In part one of this blog series, the characteristics, strengths, and limitations of MEMS microphones were discussed. These are excellent microphones to use in devices that are “forgotten” in cars on hot summer’s days because electrons can be pumped back onto the microphone diaphragm when needed. However, issues such as dynamic range, frequency response, and “factory settings” such as directionality and compression, may create a situation where two Smartphones may be quite different despite being manufactured by the same company.
Courtesy of www.eetimes.com
Another source of error, other than the microphone and its associated technology, is the latency of a device.
Latency is well-studied and the hearing aid industry is no exception. Depending on what you are using the Smartphone (or hearing aid) for, longer latencies can be fine. This is especially the case for listening to recorded music or other recorded information signals such as a low battery warning. However, for live speech and music, a slight delay can be problematical.
A range of external devices and wireless transmission methods may affect the latency of a signal. Courtesy of www.aliexpress.com
Values such as 40 msec have been thrown around as the maximum delay in a hearing aid circuit, before some of the deleterious effects begin to show their ugly head, but some Smartphones can have delays that are much longer. And if you are using your Smartphone in conjunction with other external Bluetooth, or otherwise, enabled devices, these latencies can add up. Even a relatively passive mixing board in a recording studio can add another 5 msec or more in delay.
Typically, it is not one culprit, but the entire stream of devices and technologies that taken together, create a significant delay. Wireless technology can add to the latency as can some algorithms that may be unique to certain apps.
In short, while the hearing aid industry has been very careful to ensure that their hearing aids have a latency that is as short as possible, the issue is that once the hearing aid is connected, especially wirelessly connected, an entire new set of delays can be introduced into the listening environment.
The listing below includes example of latencies that are characteristic of a range of Smartphone devices. This was taken from the Sennheisser website.
Latency 60-70 ms:
• iPod (iOS 8.3-10.0.0)
• iPhone (iOS 8.3-10.1.1)
• Nexus 5 (Android 6.0.0)
• Nexus 5X (Android 6.0.0-7.1.1)
• Samsung Galaxy Nexus (Android 4.3)
• LG G4S H735 (Android 5.1.1)
Latency 70-80 ms:
• Asus Zenfone2 Laser Z00ED (Android 5.0.2)
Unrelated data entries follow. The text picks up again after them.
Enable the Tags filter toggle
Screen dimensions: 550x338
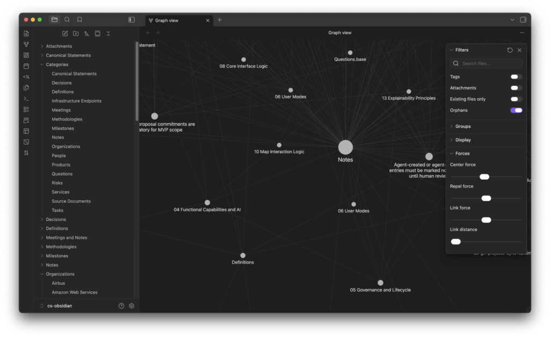point(516,76)
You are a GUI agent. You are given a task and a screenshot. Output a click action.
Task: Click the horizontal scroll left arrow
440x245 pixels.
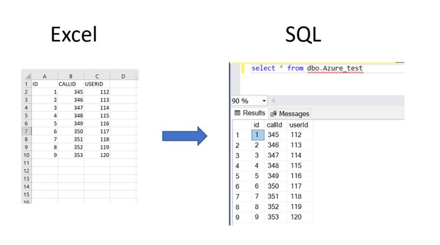coord(273,100)
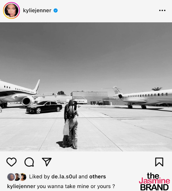The height and width of the screenshot is (191, 172).
Task: Click theJasmineBRAND watermark logo
Action: [154, 182]
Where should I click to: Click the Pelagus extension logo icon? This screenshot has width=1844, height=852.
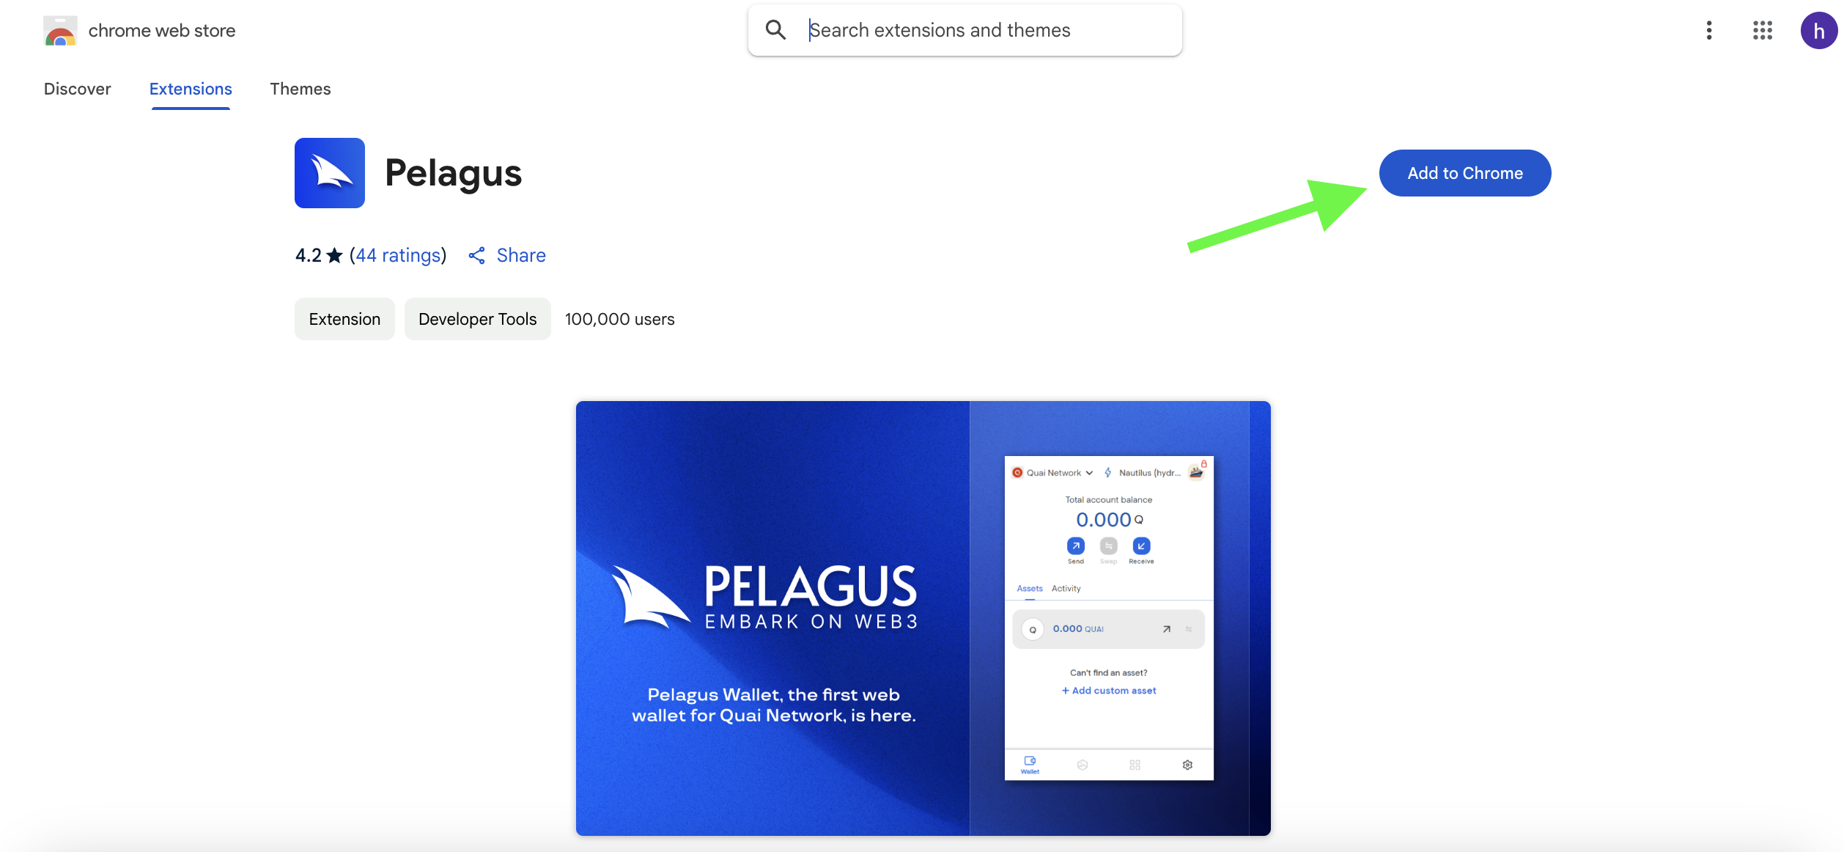[330, 173]
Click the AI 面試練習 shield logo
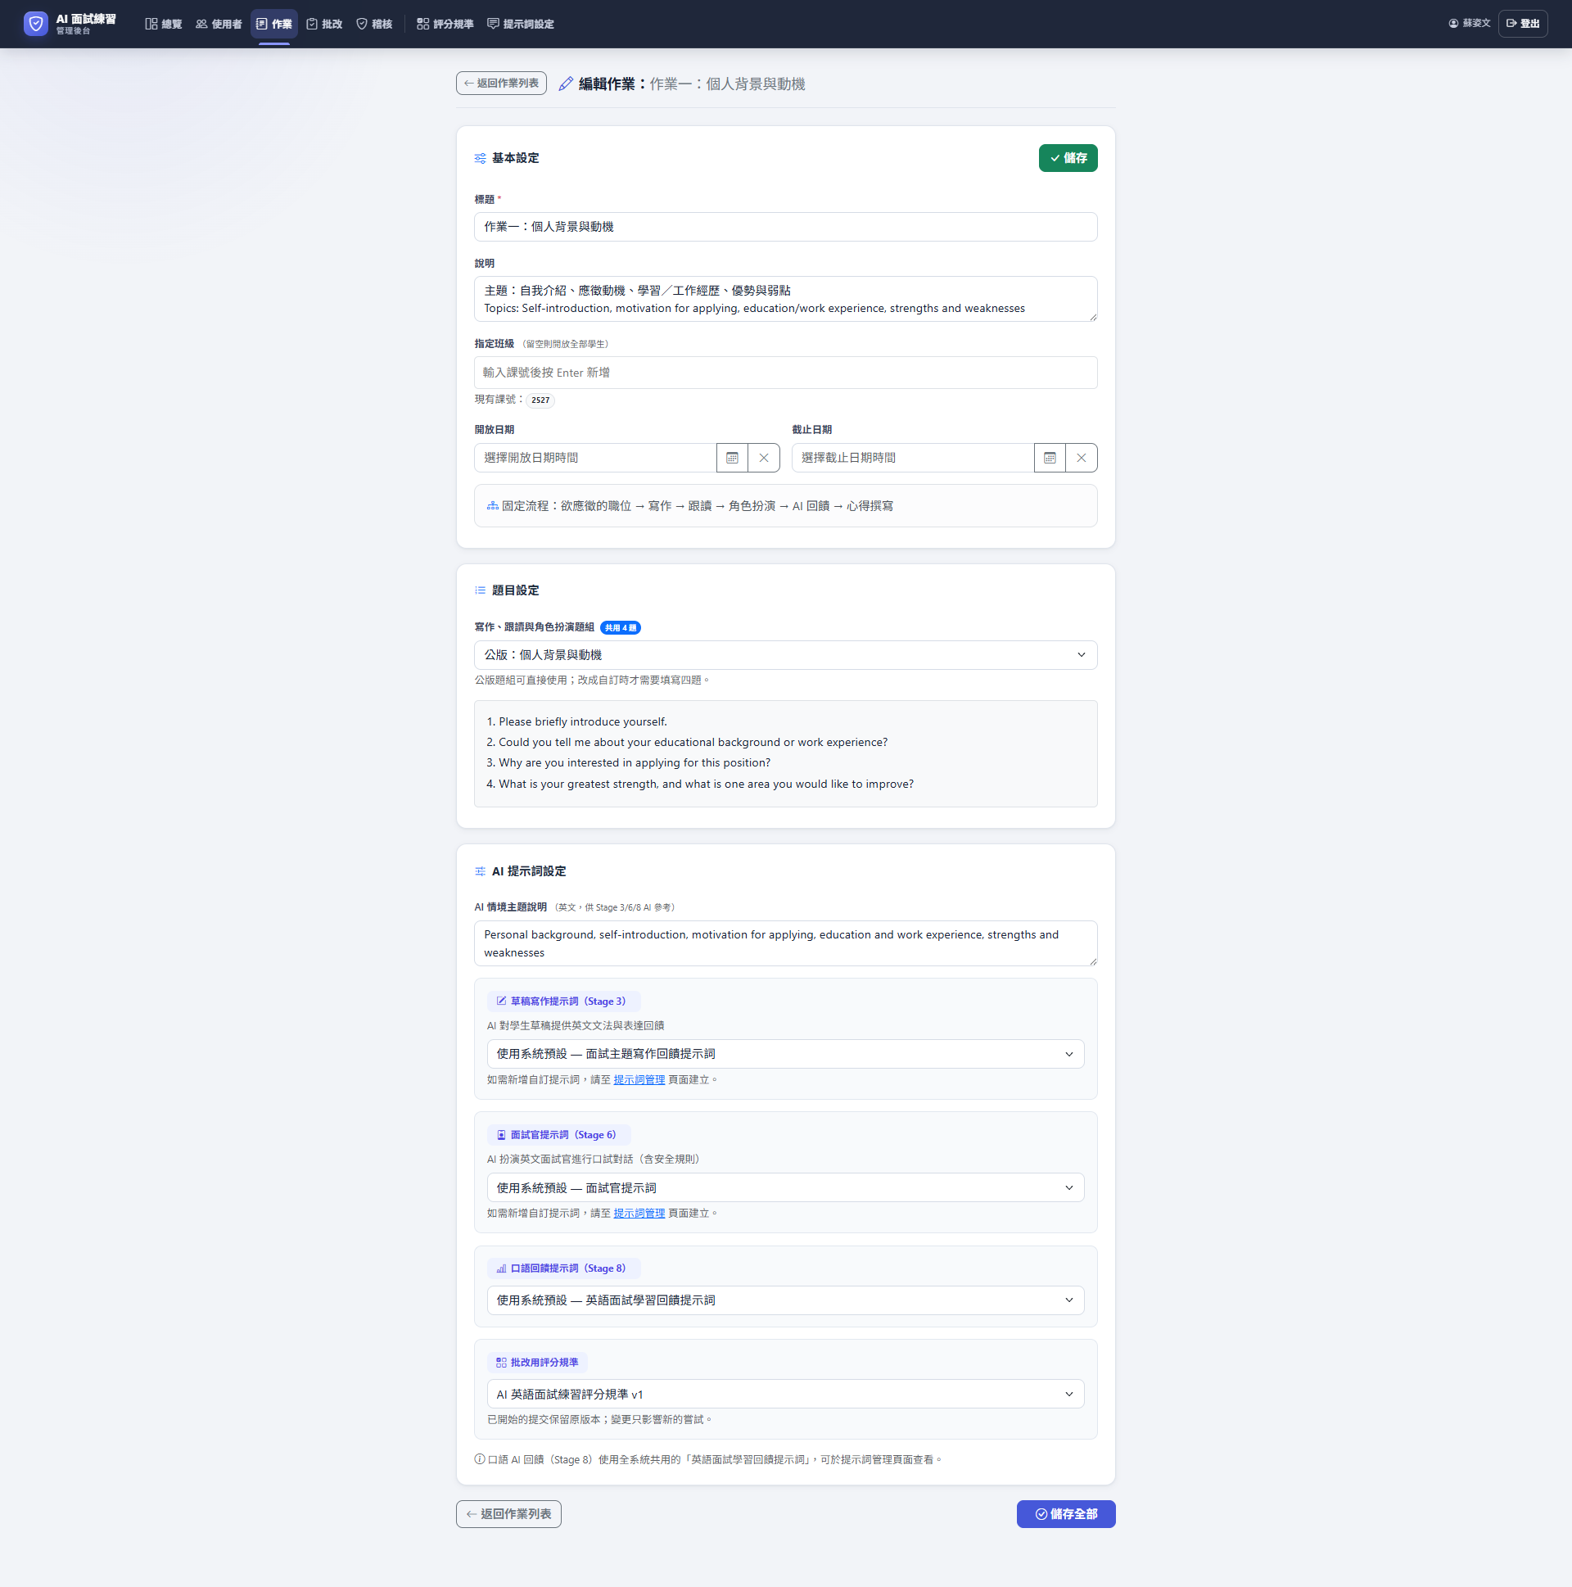Screen dimensions: 1572x1587 (35, 24)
• PhicommEnergy L (Android 5.0.2)
• Moto G3 (Android 6.0)
• Moto E2 (Android 5.0.2)
• Sony Experia (Android 5.1.1)
Latency > 100 ms:
• Samsung S3 Mini (Android 4.2.2)
• Asus Nexus 7 Tab (Android 5.1)
• Doro Liberto820 (Android 4.4.2)
• Samsung Galaxy J5 (Android 5.1.1)
• Samsung Galaxy Tab 3 lite (Android 4.4.4)
• ZTE Blade L3 (Android 5.0.2)
• Asus Zenfone2 Z00AD (Android 5.0)
• Samsung S4 (Android 4.3)
NOTE: I RECEIVED SOME CORRESPONDENCE FROM RICHARD EINHORN ABOUT THIS AND APPARENTLY I DIDN’T READ THE PREFACE FOR THE ABOVE INFORMATION AS WELL AS I SHOULD HAVE. THESE NUMBERS ARE FOR THE LATENCIES GOING IN BOTH DIRECTIONS THROUGH THE SENHEISSER DEVICE. LATENCIES CAN BE AFFECTED BY MANY THINGS AND THOSE THAT ARE RELATED ONLY TO THE SMARTPHONE WOULD BE LESS THAN THESE NUMBERS. THANK YOU RICHARD FOR POINTING THIS OUT!
Latency is yet another issue that hearing aid wearers and we, as hearing health care professionals, need to be aware of. The addition of “just one more” external device, especially if it is connected wirelessly, can be the proverbial straw that breaks the camel’s back.